The dystopian novel is a unique category in literature, with its own unique sets ot stylistic rules. With dystopia, you also get a particular type of reader, and a particular type of writer. One would not expect, for example, dystopia out of F. Scott Fitzgerald or Ernest Hemingway. These authors, while having their own demons, take humanity’s flaws and portray them on a realistic stage. Dystopia takes the flaws of humanity and makes them normative for everyone. This is the world of writers like Vonnegut, Margaret Atwood (The Handmaid’s Tale) and George Orwell. These writers draw readers who have, like them, put enough thought into deconstructing society that an interjection such as “The Theory and Practice of Oligarchical Collectivism” becomes an interesting diversion – even a necessary part of the tale. The reader needs to know what made the world change from his own reality to the reality of the story. How did the world that existed before World War II, for example, become divided into three huge political units in a matter of decades? The questions of actual logistics are somewhat important, but the questions of motivation are even more so. The question becomes: what lies beneath our own reality that makes the world of Big Brother possible? The reader needs exposition to understand this. While 34 pages (the length of Orwell’s philosophical aside in 1984 is indeed a long diversion, it is an effective – even necessary – part of the novel.
The point at which the diversion takes place is ideal. The 34-page break is found in a book that an anonymous man brings to Winston in the middle of a rally. Winston is at his own most vulnerable, what with the huge workload that went along with changing the news and information of the last five years to reflect that Eastasia was now Oceania’s enemy, not its ally; instead, war was with Eurasia: “a large part of the political literature of five years was now completely obsoleteand records of all kindshad to be rectified at lightning speed” (Orwell). Winston and his colleagues had to work “eighteen hours in the twenty-four, with two three-hour snatches of sleep.” This weariness makes Winston even more likely to rebel – which is what O’Brien and the rest of the Thought Police really want, so they can retrain him sooner.
Another reason why this time is ideal is that the flaws in Big Brother’s façade are the most obvious. Winston knows that he is covering up the truth of the past by undertaking such major alterations to the historical record. He has to devote serious thought to his task: “[o]ften it was enough merely to substitute one name for another, but any detailed report of events demanded care and imagination. Even the geographical knowledge that one needed in transferring the war from one world to another was considerable” (Orwell). There is no way that Winston can tell himself that the changes did not take place. He cannot believe the lie that he and the rest of the Records Department, and Big Brother, expect the masses in Oceania to believe – that the last five years of information are all lies spread by Goldstein. This idea is so absurd, that by the time Winston gets home from his eighteen-hour days, wearied to the point of insurrection, he is all to ready to believe, all to ready to slip into O’Brien’s hands.

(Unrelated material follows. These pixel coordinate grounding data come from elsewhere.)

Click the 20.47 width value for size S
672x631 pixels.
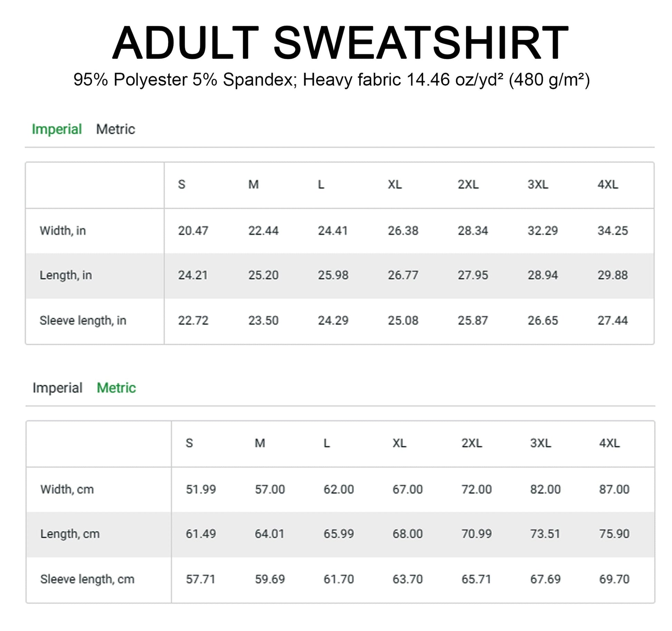point(193,230)
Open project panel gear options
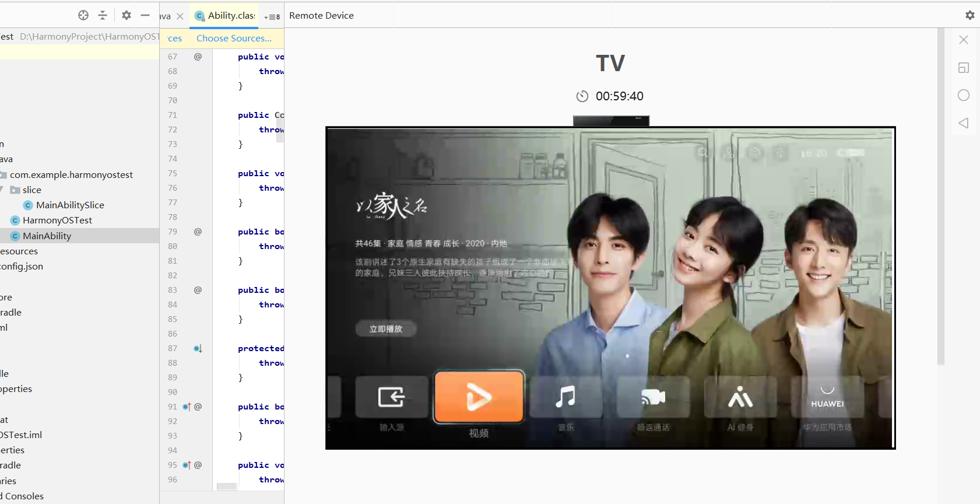The width and height of the screenshot is (980, 504). point(127,16)
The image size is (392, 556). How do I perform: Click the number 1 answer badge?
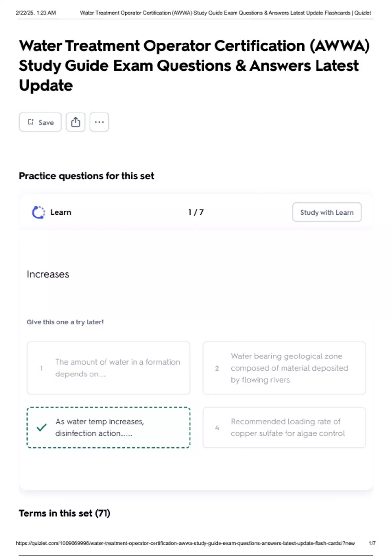click(41, 368)
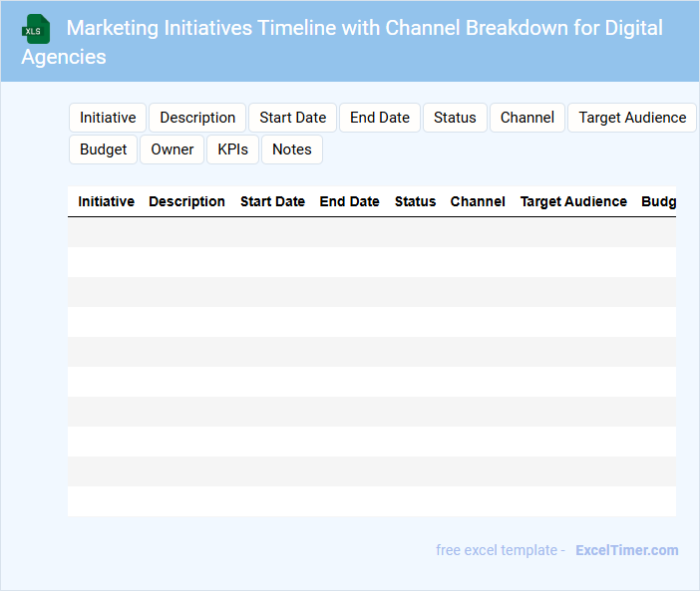Viewport: 700px width, 591px height.
Task: Click the End Date table column header
Action: pos(349,201)
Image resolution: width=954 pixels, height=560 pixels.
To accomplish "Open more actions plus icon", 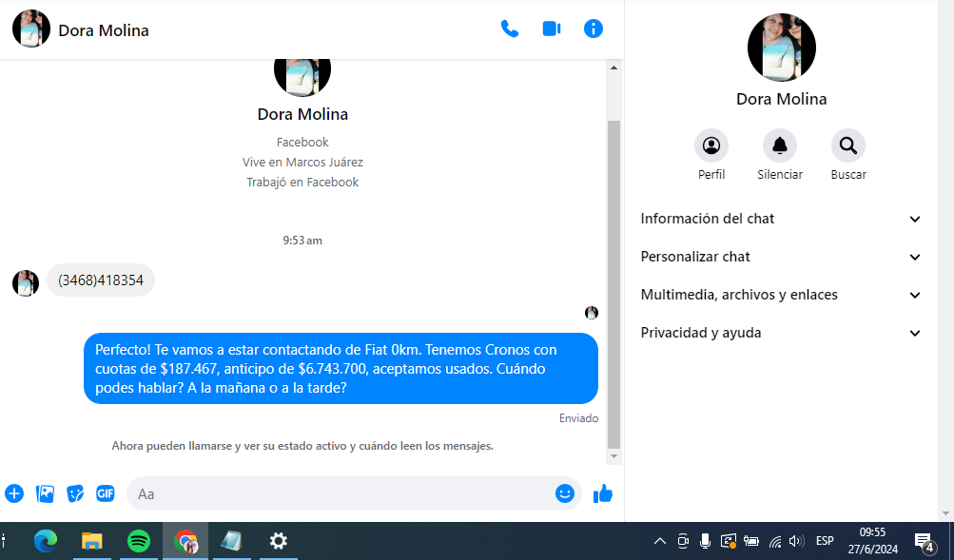I will click(14, 493).
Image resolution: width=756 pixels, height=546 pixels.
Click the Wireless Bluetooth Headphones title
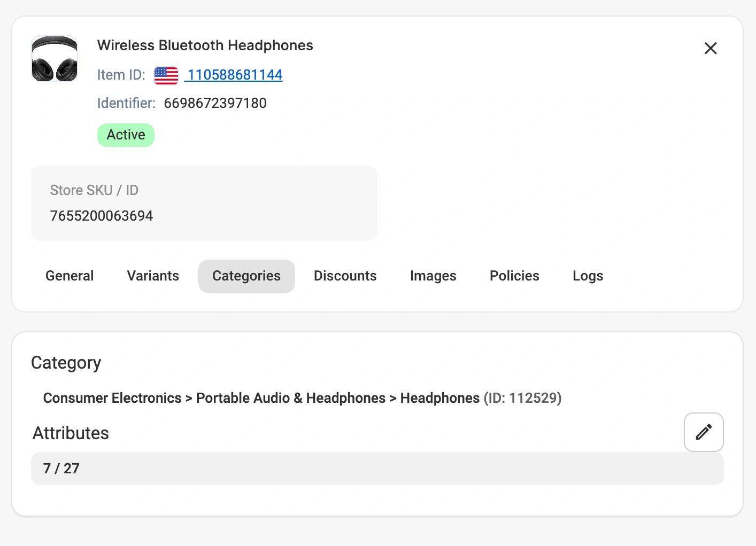[x=205, y=45]
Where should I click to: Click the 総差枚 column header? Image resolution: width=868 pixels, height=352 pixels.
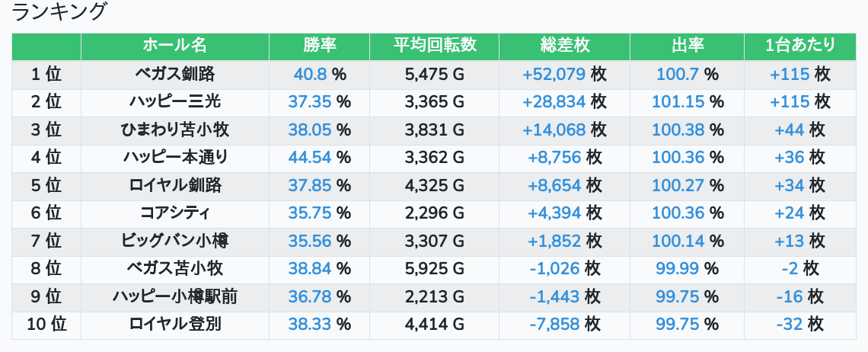[564, 46]
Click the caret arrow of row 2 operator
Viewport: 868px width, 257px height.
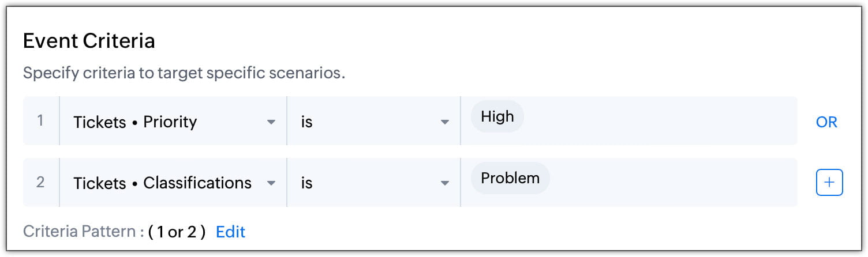coord(444,183)
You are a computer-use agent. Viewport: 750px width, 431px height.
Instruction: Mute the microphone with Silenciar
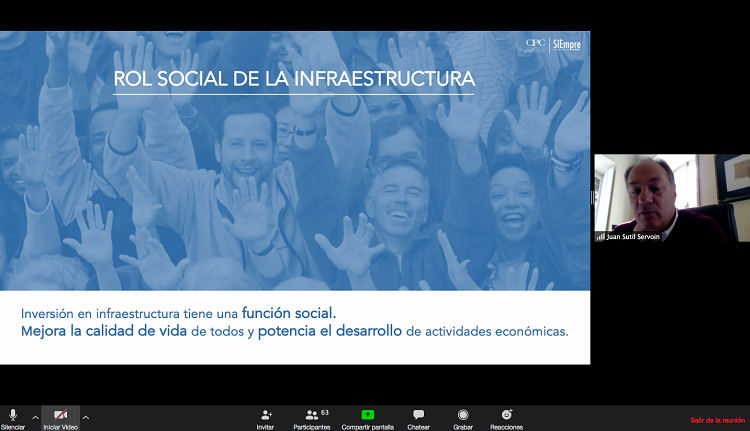[13, 416]
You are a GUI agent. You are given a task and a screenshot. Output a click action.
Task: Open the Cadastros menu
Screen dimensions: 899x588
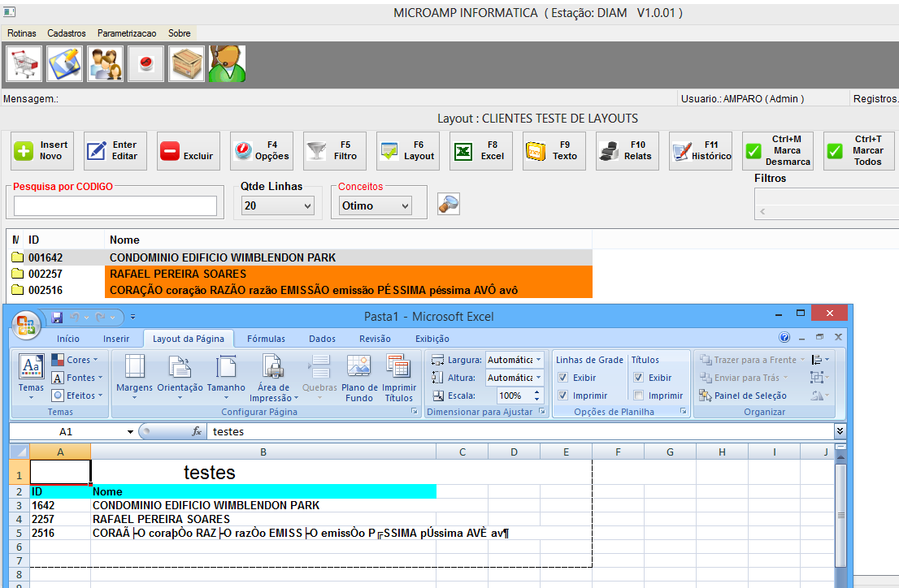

Because of the distinctive nature of dystopia, a lengthy missive such as the one that Orwell inserts into 1984 is, while a narrative risk, an important step in creating the world in which Winston lives for the reader. 1984 is by no means a short book; this passage constitutes less than 10 percent of the entire novel. The philosophical notes in the book are crucial to understanding the reasons for Orwell’s protest; by the time the passage appears in the novel, though, the reader sees its philosophical bases in the world of Winston – and in his own as well.